Manching (intv) Es ist ein Stoff, der uns den Alltag oft erleichtert und in vielen Gebrauchsgegenständen verarbeitet ist – wie zum Beispiel in Pfannen, Jacken, oder Verpackungen. Die Rede ist von PFC, die Abkürzung für perflourierte Chemikalien. Das Problem: Der Stoff wurde jahrzehntelang arglos verwendet, er enthält aber viele giftige Substanzen. Am Flugplatz in Manching war  Löschschaum im Einsatz, der PFC erhält.
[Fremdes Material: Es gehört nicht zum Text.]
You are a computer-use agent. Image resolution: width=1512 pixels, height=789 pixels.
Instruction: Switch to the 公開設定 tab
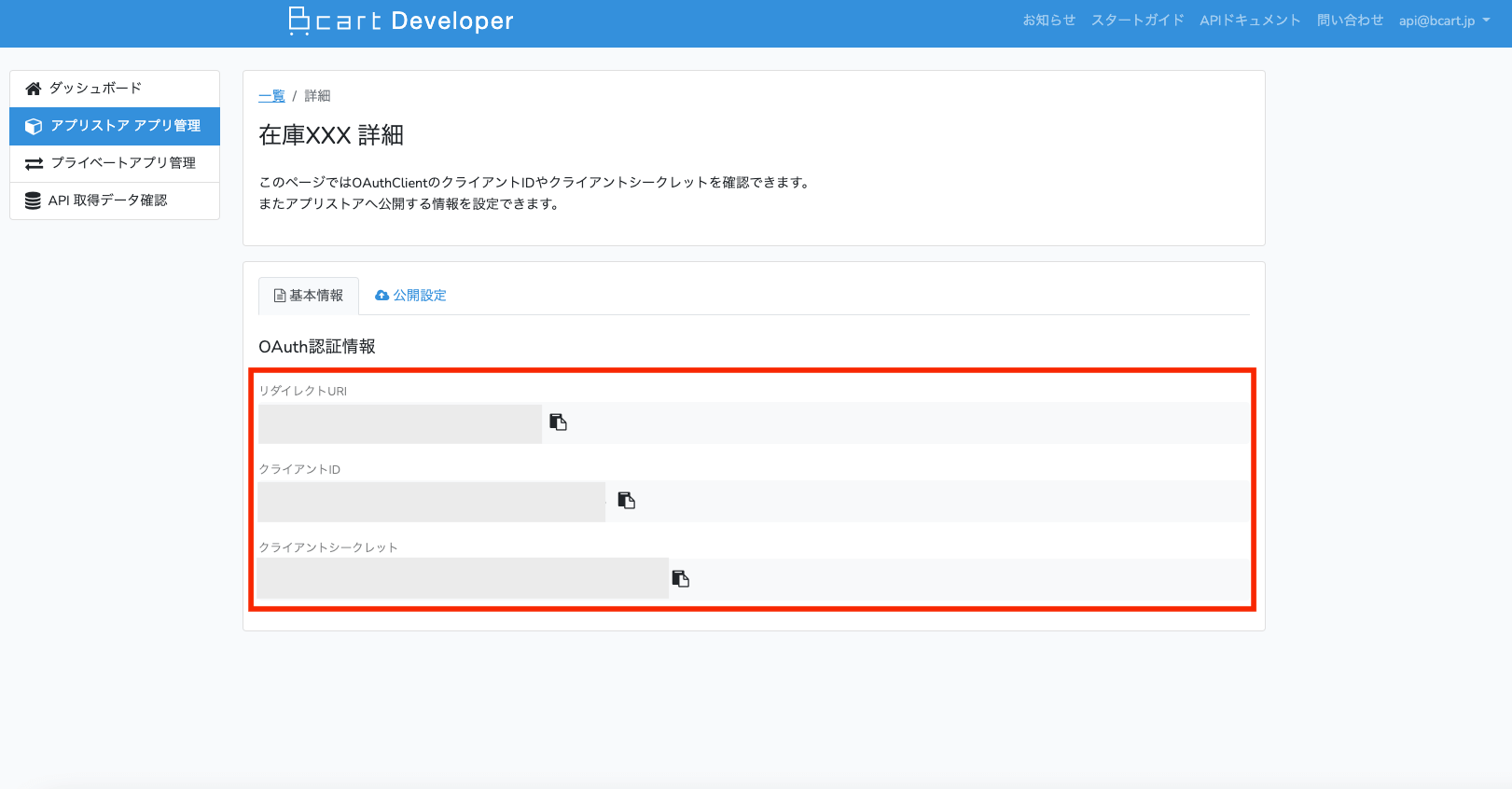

Jetzt haben die Bürger mit den Spätfolgen zu kämpfen. Denn das Regenwasser hat die Substanz  ins Grundwasser befördert, mit gravierenden Folgen. „Teilweise dürfen die Bürger ihre Pflanzen nicht mehr mit Grundwasser gießen, auch Landwirte sind betroffen. Außerdem ist es momentan in bestimmten Ortsteilen nicht möglich, Häuser mit Keller zu bauen“, so Manchings Bürgermeister Herbert Nerb. Wer beim Hausbau auf einen Keller nicht verzichten will, der muss das Grundwasser zuerst mit Hilfe eines Kohlefilters reinigen – was extrem kosten- und zeitintensiv ist. Betroffen sind die Ortsteile nordöstlich des Flugplatzes, wie Westenhausen, Lindach und Rottmannshart. In Bayern gibt es zumindest regelmäßig Untersuchungen zu PFC-Werten – Grenzwerte für Deutschland existieren aber noch nicht. Und auch auf die Frage, wer die entstandenen Kosten aufgrund der PFC-Belastung übernimmt – zum Beispiel für die Grundwasserreinigung – gibt es noch keine Antwort.